## REQUIREMENT
Please return the listing below exactly, without any of its pictures.

(Beginning of MATERIAL SUPPLIED)

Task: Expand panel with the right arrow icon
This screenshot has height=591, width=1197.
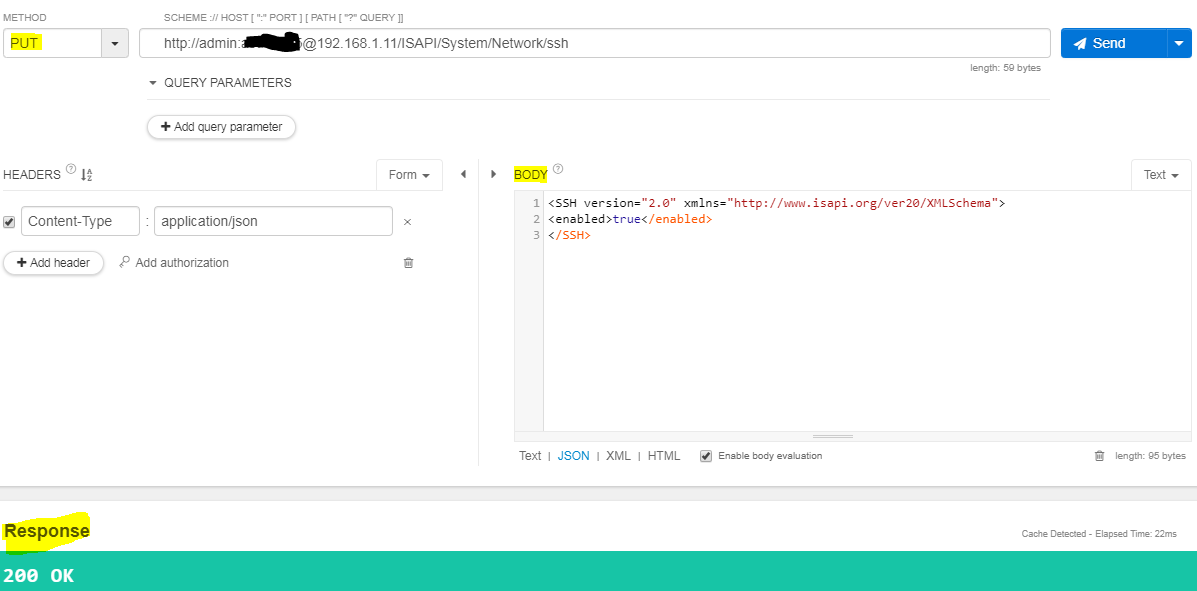Action: click(493, 174)
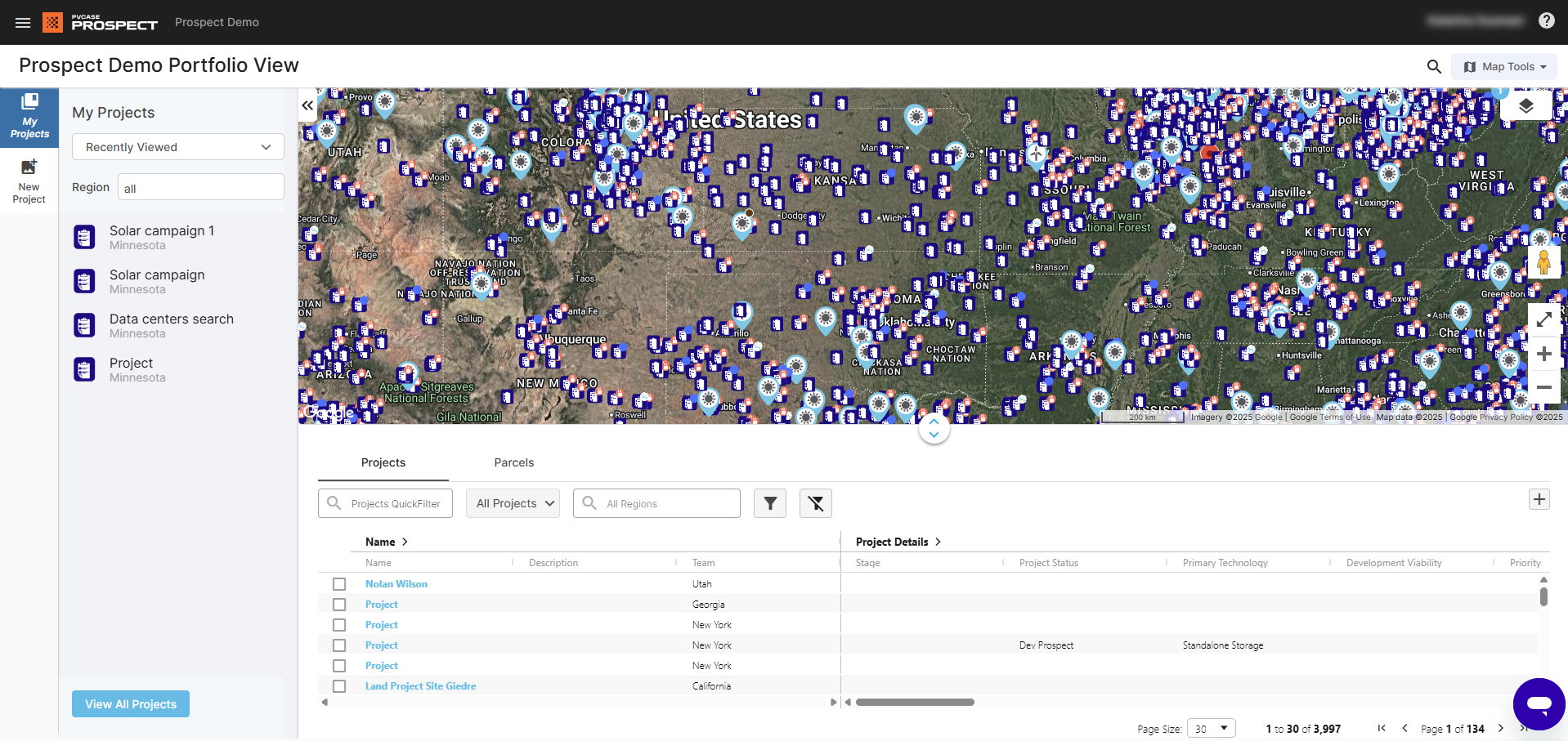Image resolution: width=1568 pixels, height=741 pixels.
Task: Click the New Project sidebar icon
Action: pos(29,181)
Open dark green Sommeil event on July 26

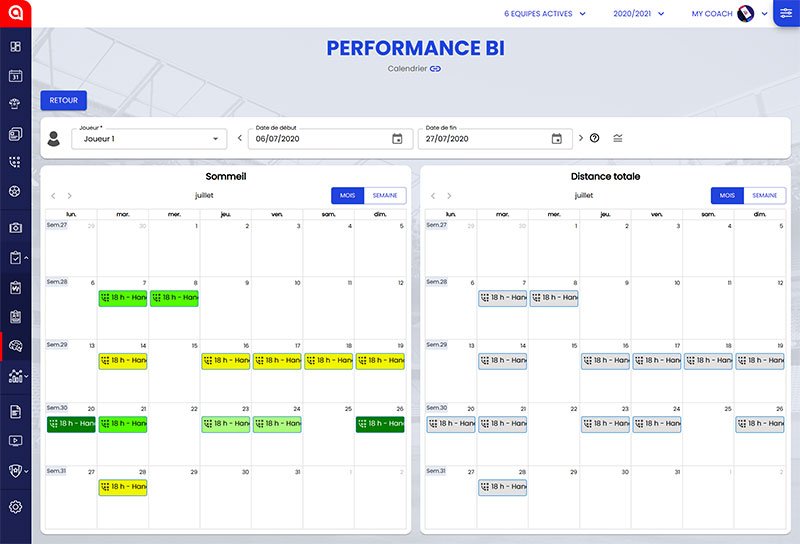381,424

(End of MATERIAL SUPPLIED)

## EXERCISE SOLUTION
Task: Expand panel with the right arrow icon
This screenshot has height=591, width=1197.
Action: click(493, 174)
Image resolution: width=1568 pixels, height=741 pixels.
Task: Click the New Project sidebar icon
Action: pos(29,181)
Open dark green Sommeil event on July 26

381,424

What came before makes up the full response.